Objective—To develop and validate in cats suitable in vitro assays for screening and ranking nonsteroidal antiinflammatory drugs (NSAIDs) on the basis of their inhibitory potencies for cyclooxygenase (COX)-1 and COX-2.

Animals—10 cats.

Procedure—COX-1 and COX-2 activities in heparinized whole blood samples were induced with calcium ionophore and lipopolysaccharide, respectively. For the COX-2 assay, blood was pretreated with aspirin. The COX-1 and COX-2 assays were standardized, such that time courses of incubation with the test compounds and conditions of COX expression were as similar as possible in the 2 assays. Inhibition of thromboxane B2 production, measured by use of a radioimmunoassay, was taken as a marker of COX-1 and COX-2 activities. These assays were used to test 10 to 12 concentrations of a COX-1 selective drug (SC-560) and of 2 NSAIDs currently used in feline practice, meloxicam and carprofen. Selectivities of these drugs were compared by use of classic 50% and 80% inhibitory concentration (ie, IC50 and IC80) ratios but also with alternative indices that are more clinically relevant.

Results—These assay conditions provide a convenient and robust method for the determination of NSAID selectivity.
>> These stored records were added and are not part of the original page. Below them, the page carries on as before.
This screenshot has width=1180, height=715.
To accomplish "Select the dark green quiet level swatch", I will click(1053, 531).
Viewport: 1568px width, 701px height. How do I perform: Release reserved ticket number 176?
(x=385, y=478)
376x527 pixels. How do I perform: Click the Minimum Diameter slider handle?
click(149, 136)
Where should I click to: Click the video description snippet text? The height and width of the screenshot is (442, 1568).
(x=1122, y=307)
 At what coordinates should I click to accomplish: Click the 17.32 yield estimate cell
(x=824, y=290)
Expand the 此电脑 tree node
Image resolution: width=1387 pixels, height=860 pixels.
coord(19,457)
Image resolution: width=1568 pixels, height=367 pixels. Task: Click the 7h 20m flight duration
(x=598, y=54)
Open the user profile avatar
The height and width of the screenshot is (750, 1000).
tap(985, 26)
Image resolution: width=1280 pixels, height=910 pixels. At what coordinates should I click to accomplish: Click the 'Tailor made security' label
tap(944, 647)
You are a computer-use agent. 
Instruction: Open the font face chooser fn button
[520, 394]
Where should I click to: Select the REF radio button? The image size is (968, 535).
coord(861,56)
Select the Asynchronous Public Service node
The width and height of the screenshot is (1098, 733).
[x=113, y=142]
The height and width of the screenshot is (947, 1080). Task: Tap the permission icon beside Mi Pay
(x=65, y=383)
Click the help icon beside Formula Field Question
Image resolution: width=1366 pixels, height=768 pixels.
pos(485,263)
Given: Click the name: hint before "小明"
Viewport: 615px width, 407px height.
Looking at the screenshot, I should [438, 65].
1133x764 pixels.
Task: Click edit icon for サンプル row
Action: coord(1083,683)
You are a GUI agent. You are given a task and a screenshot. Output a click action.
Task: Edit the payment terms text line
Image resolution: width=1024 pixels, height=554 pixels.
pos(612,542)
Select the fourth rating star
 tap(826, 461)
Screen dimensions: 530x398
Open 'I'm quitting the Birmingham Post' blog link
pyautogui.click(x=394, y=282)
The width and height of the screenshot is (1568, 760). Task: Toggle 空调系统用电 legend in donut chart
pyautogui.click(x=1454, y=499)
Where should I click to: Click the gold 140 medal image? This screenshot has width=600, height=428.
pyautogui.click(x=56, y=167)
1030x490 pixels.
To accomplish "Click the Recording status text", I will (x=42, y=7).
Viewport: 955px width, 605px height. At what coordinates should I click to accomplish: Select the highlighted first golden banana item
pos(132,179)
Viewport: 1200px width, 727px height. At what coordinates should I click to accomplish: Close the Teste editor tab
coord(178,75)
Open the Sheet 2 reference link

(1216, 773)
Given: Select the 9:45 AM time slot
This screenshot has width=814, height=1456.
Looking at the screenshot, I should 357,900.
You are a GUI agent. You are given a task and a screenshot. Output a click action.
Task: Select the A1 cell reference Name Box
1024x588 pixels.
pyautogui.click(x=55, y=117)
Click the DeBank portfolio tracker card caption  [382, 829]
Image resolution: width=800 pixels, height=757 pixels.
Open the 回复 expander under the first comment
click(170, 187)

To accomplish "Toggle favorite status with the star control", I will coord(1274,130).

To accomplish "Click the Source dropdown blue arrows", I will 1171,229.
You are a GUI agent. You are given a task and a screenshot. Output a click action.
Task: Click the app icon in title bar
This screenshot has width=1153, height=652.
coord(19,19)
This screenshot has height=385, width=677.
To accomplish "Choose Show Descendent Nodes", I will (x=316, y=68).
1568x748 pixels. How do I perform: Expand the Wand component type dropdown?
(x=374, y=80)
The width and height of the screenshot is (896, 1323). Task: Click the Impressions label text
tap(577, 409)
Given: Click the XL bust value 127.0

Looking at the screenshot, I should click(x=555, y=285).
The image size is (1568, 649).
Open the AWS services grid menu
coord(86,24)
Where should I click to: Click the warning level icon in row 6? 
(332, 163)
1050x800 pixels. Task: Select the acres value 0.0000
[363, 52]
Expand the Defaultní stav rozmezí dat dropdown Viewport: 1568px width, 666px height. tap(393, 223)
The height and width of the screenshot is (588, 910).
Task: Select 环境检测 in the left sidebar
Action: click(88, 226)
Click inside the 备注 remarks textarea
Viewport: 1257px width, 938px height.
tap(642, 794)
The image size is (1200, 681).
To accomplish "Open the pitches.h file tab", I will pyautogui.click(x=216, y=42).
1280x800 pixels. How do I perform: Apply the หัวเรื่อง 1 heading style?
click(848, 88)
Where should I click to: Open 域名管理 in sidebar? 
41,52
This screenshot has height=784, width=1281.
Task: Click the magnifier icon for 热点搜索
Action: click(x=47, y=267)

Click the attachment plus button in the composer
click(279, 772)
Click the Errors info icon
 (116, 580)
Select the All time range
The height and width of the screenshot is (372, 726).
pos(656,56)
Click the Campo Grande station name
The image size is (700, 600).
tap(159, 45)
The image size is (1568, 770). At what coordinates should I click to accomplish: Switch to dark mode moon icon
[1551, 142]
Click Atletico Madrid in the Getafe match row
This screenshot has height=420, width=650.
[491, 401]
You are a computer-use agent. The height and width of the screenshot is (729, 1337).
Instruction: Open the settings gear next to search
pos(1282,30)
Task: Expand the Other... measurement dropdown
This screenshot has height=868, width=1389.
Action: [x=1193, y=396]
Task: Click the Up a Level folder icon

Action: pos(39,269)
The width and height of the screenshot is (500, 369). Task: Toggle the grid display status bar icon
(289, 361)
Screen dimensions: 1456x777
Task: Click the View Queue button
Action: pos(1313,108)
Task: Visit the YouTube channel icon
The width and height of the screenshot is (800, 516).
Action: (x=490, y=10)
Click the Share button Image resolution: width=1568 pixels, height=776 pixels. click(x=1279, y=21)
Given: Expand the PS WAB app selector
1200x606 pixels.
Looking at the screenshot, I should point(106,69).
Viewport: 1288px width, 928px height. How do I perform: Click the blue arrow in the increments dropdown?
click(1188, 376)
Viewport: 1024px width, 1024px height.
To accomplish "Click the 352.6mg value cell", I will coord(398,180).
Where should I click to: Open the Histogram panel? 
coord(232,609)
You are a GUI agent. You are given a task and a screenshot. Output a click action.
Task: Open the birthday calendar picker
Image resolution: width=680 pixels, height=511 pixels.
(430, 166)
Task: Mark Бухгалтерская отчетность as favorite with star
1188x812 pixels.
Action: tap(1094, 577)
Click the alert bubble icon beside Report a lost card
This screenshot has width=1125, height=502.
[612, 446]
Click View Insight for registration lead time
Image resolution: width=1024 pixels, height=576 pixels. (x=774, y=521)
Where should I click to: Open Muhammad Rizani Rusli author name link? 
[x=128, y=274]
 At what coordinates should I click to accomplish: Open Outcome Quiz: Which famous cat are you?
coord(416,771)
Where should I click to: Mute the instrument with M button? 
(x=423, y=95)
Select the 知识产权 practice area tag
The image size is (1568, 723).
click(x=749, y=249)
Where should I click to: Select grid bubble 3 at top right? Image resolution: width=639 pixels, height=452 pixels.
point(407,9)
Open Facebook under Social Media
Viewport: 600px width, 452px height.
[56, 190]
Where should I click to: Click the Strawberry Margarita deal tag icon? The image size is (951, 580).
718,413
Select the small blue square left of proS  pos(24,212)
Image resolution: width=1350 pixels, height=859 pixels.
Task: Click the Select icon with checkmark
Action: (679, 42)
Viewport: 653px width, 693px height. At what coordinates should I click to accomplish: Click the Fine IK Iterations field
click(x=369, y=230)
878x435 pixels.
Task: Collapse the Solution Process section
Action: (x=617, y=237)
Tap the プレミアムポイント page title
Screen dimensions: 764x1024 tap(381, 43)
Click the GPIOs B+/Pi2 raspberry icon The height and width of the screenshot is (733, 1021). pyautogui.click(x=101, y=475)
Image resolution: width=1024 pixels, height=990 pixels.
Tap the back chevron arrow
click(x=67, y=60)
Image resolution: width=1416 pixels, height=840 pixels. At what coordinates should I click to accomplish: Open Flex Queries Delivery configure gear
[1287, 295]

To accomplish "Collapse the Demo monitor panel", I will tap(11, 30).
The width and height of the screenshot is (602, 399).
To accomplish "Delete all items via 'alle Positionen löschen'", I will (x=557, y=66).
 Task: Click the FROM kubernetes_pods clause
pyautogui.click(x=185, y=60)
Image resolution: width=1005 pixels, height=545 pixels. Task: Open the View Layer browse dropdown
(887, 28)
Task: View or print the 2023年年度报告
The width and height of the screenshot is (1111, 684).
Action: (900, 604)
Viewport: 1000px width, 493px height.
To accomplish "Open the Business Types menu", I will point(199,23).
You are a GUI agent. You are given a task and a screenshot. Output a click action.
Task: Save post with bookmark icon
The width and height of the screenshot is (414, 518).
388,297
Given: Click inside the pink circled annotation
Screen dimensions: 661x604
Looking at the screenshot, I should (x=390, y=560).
The S(+) enantiomeric form of carprofen was found to be COX-2 selective in cats, but meloxicam was only slightly preferential for this isoenzyme.

Conclusions and Clinical Relevance—In vitro pharmacodynamic and in vivo pharmacokinetic data predict that the COX-2 selectivity of both drugs for cats will be limited when used at the recommended doses. This study provides new approaches to the selection of COX inhibitors for subsequent clinical testing. (Am J Vet Res 2005;66:700–709)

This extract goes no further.